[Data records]
--- Start ---
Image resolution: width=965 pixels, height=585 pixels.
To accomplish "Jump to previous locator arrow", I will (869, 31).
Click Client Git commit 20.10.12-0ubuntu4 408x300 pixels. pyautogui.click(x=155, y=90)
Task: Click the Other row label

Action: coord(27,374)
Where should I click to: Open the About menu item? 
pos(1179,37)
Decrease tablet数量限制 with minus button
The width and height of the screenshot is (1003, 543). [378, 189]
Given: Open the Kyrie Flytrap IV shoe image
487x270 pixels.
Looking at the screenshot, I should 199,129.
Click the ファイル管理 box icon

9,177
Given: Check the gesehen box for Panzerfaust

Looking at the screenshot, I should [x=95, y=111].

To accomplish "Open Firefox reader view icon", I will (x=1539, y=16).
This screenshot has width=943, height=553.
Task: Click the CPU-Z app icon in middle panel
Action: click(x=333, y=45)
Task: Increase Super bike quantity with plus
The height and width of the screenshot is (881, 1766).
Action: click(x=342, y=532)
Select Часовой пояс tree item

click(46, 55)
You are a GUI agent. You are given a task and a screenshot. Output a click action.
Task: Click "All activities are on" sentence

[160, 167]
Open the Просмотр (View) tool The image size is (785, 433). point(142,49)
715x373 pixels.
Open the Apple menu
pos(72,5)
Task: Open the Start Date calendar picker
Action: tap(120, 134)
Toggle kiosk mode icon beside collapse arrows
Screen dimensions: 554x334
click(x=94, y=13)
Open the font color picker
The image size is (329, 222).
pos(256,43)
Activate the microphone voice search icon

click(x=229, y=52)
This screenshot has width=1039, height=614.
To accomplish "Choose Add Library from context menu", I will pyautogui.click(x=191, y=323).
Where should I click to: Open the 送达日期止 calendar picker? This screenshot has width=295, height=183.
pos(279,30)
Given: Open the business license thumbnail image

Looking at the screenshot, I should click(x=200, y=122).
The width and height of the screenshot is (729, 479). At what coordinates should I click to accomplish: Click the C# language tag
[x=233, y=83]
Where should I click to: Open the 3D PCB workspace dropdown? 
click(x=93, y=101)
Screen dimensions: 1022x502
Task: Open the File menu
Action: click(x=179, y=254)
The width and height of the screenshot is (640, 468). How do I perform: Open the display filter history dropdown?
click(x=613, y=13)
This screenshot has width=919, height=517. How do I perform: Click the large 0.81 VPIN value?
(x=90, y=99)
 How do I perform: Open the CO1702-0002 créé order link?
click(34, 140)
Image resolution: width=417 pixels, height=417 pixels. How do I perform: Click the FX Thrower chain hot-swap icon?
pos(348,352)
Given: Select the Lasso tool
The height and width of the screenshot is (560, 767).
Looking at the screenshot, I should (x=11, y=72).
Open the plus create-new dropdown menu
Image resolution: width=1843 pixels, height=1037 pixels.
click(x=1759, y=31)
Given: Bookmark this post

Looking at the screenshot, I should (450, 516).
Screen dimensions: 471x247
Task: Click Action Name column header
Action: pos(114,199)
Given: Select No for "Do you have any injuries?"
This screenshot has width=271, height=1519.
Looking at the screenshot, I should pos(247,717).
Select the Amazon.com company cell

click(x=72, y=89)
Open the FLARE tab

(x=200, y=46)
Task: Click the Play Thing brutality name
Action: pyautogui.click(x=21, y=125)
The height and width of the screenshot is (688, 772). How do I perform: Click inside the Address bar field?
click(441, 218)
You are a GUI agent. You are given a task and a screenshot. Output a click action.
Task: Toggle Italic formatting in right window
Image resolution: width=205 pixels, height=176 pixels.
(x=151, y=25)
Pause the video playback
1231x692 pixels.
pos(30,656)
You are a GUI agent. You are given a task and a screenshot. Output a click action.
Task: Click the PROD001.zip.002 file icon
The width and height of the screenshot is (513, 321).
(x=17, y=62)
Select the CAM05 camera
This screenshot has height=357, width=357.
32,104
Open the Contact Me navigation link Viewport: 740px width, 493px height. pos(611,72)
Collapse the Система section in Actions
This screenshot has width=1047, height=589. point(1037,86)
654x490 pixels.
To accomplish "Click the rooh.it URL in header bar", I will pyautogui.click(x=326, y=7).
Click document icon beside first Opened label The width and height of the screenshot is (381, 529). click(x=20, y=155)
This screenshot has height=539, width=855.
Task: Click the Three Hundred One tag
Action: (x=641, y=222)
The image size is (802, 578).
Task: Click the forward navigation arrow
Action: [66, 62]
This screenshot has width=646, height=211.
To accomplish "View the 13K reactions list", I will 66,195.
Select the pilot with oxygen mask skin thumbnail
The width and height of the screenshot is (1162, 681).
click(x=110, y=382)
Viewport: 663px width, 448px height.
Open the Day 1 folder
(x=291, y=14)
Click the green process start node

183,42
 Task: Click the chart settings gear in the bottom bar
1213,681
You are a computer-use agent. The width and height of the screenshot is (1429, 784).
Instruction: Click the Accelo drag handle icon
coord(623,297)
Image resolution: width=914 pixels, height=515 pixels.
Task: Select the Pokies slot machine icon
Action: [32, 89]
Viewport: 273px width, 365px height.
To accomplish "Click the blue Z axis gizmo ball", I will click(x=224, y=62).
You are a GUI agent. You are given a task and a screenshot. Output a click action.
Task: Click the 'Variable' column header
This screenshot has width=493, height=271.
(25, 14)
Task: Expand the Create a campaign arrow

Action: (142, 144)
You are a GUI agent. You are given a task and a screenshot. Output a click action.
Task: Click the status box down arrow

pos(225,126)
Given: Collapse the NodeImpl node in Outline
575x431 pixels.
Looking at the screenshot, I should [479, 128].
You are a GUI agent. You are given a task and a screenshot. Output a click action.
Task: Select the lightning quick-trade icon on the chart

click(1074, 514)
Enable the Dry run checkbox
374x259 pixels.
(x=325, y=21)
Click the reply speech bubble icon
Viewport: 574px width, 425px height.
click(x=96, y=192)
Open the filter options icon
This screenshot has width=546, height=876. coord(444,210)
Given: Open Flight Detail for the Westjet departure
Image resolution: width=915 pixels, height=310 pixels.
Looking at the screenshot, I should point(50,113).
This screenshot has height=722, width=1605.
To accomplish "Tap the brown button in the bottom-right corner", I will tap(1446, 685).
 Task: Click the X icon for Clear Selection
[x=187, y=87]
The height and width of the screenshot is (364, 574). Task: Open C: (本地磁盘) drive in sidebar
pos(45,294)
--- End ---
Return every line from the entries above that contains the string "plus". Case counts, so match capital and lowercase letters exactly.

§ EXERCISE SOLUTION:
Task: Increase Super bike quantity with plus
Open the plus create-new dropdown menu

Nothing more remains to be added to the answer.